Empowering Cancer Research Through Open Development
The National Cancer Informatics Program provides support for community developed software. Looking to support sustainable, rapidly evolving, open work. The Open Development initiative exactly designed to support and nurture open science work. Uses simple BSD licenses and hosts code on GitHub. Moving hundreds of tools over to this model and need custom migrations for every project. Old SVN repositories required a ton of cleanup. The next step is to establish communities around this code, which is diverse and attracts different groups of researchers. Hold hackathon events for specific projects.
DNAdigest – a not-for-profit organisation to promote and enable open-access sharing of genomics data
DNAdigest is an organization to share data associated with next-generation sequencing, with a special focus on trying to help with human health and rare diseases. Researchers have access to samples they are working on, but remain siloed in individual research groups. Comparison to other groups is crucial, but no methods/approaches for accessing and sharing all of this generated data. To handle security/privacy concerns, goal is to share summarized data instead of individual genomes. DNAdigest’s goal is to aggregate data and provide APIs to access the summarized, open information.
Jug: Reproducible Research in Python
OpenLabFramework: A Next-Generation Open-Source Laboratory Information Management System for Efficient Sample Tracking
OpenLabFramework provides a Laboratory Information Management System to move away from spreadsheets. Handles vector clone and cell-line recombinant systems for which there is not a lot of support. Written with Grails and built for extension of parts. Has nice documentation and deployment.

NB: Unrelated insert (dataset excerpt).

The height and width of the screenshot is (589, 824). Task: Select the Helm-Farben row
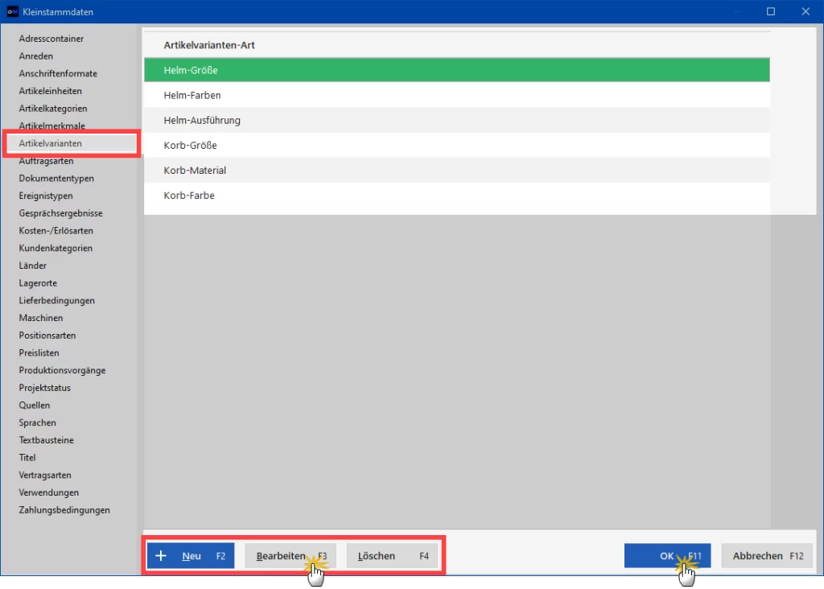click(x=457, y=95)
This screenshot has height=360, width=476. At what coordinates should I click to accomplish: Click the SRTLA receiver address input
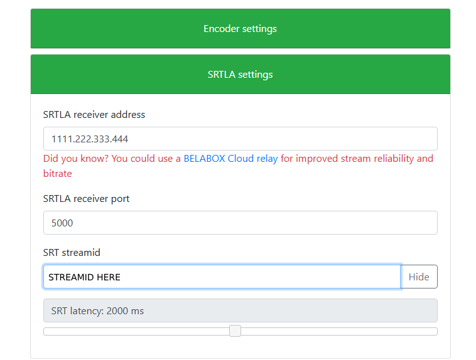pos(240,139)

Ten Simple Rules for the Open Development of Scientific Software
Andreas Prlic, Jim Proctor, Hilmar Lapp
This is a discussion period around ideas presented in the published paper on Ten Simple Rules for the Open Development of Scientific Software. Andreas, Jim and Hilmar pick their favorite rules to start off the discussion. Be simple: minimize time sinks by automating good practice with testing and continuous integration frameworks. Hilmar talks about re-using and extending other code. The difficult thing is that the recognition system does not reward this well since it assumes a single leader/team for every probject. Promotes ImpactStory which provides alternative metrics around open source contributions. The Open Source Report Card also provides a nice interface around GitHub for summarizing contributions. Good discussion around how to measure metrics of usage of your project: need to be able to measure impact of your software.